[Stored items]

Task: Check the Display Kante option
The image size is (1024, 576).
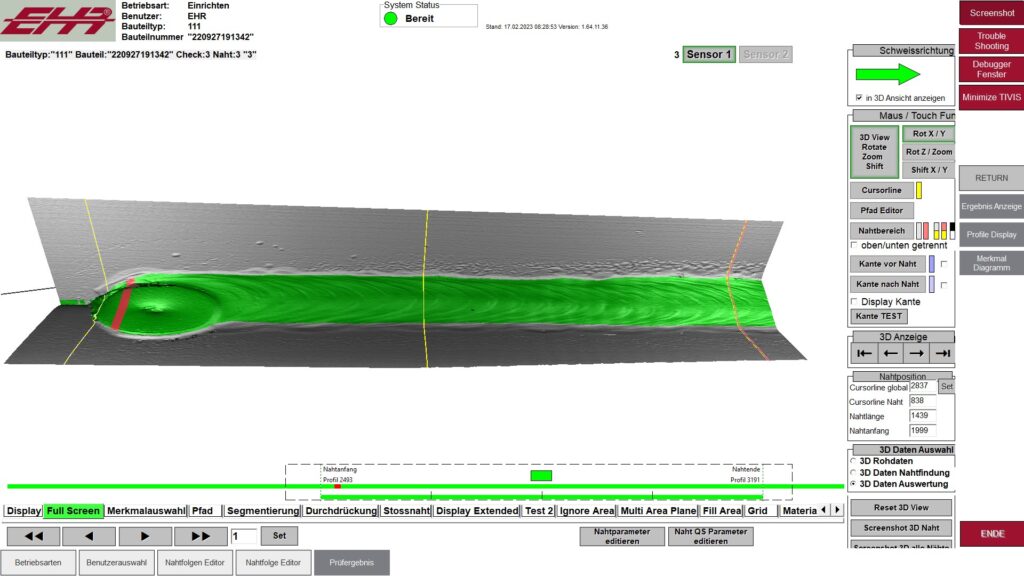Action: pyautogui.click(x=852, y=300)
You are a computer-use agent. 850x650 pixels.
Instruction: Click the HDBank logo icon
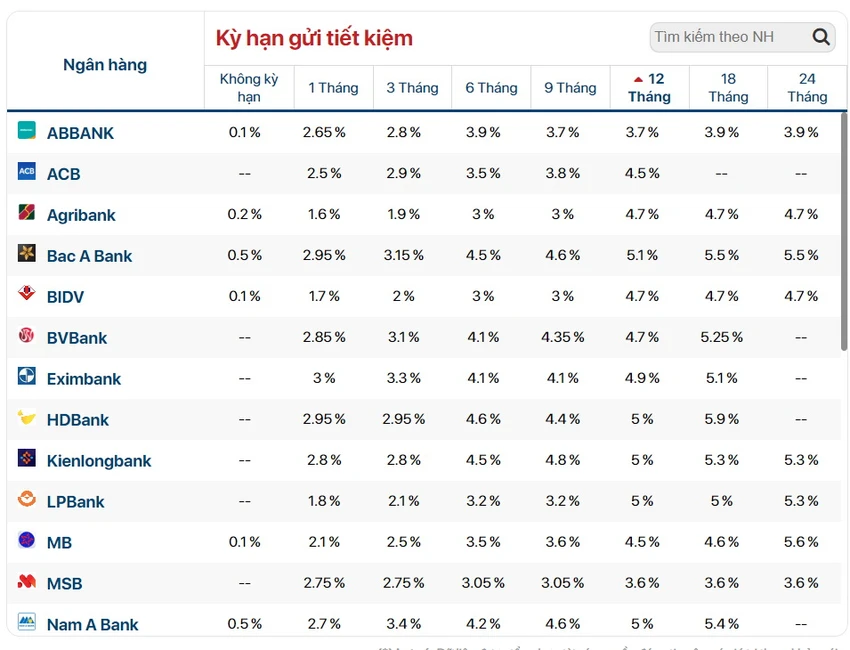tap(27, 417)
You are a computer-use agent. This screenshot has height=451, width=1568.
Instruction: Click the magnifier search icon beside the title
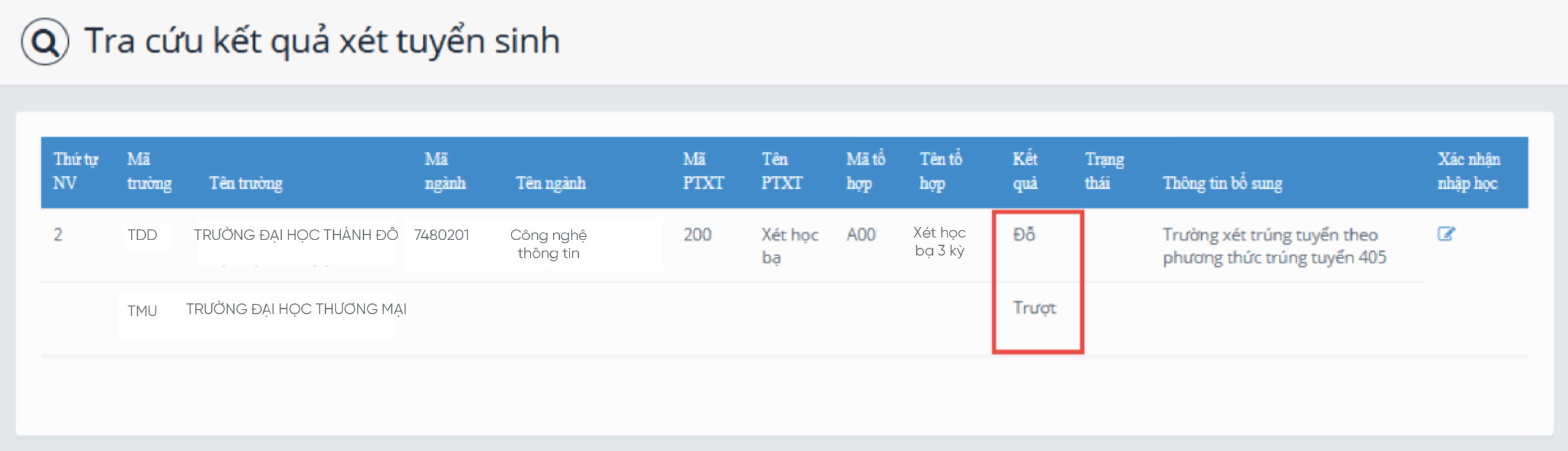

Task brief
Which lines in the data hold the string "computer"? Copy each of them.

Your response
You are a computer-use agent. 850x650 pixels.
You are a computer-use agent. This screenshot has height=451, width=1568.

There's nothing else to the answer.